Adopting internationally requires that we observe the laws of the country where we live and the country from which we hope to adopt. Every country has requirements that prospective adoptive parents
must meet, usually regarding age, income, number of existing children in the home, some indicator of marital stability (number of divorces, years married) and, in the case of single applicants, gender. And some countries have a few more unusual requirements. For example:
- If you want to adopt from Korea, you cannot weigh more than 30% over the normal weight for your height when you work with certain agencies.
- If you are single, male or female, forget about adopting from Armenia, Thailand, and Sri Lanka (among others). No single adoptive parents allowed.
- If you want to adopt from St. Lucia, you don’t have to be a resident but you do have to own property on the island.
- If Slovakia is your country of choice, you must maintain long-term residency in-country, and stay there during the entire adoption process, which can take a year or two.
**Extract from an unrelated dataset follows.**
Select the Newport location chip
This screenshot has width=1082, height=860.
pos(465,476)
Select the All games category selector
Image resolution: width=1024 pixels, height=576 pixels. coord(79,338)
- If you want to adopt from Indonesia, a two year in-country residency before an application will be considered, and a belief in God are required.
One of the reasons many choose international adoption is that some countries have liberal age limits. Older persons, who may find domestic adoption presents too many hurdles due to the age factor, often turn to countries like Mexico, Russia, or Greece where the upper age limit is 60. Other countries, like Ukraine and Venezuela, have no statutory age limit; however, prospective adoptive parents are interviewed and their abilities to parent evaluated.
Recent years have seen a drop in the lower age limit from 35 to 30 for those who hope to adopt from China, but the number of applications being accepted from single persons has been cut back. Many countries with stringent requirements for those applying to adopt healthy children have more flexible requirements for special needs adoptions.
While these details of limitations and restrictions are interesting and can sometimes bring a smile, they serve as a reminder that those seeking to adopt internationally should make themselves aware of the laws and regulations, and include them in the decision-making process.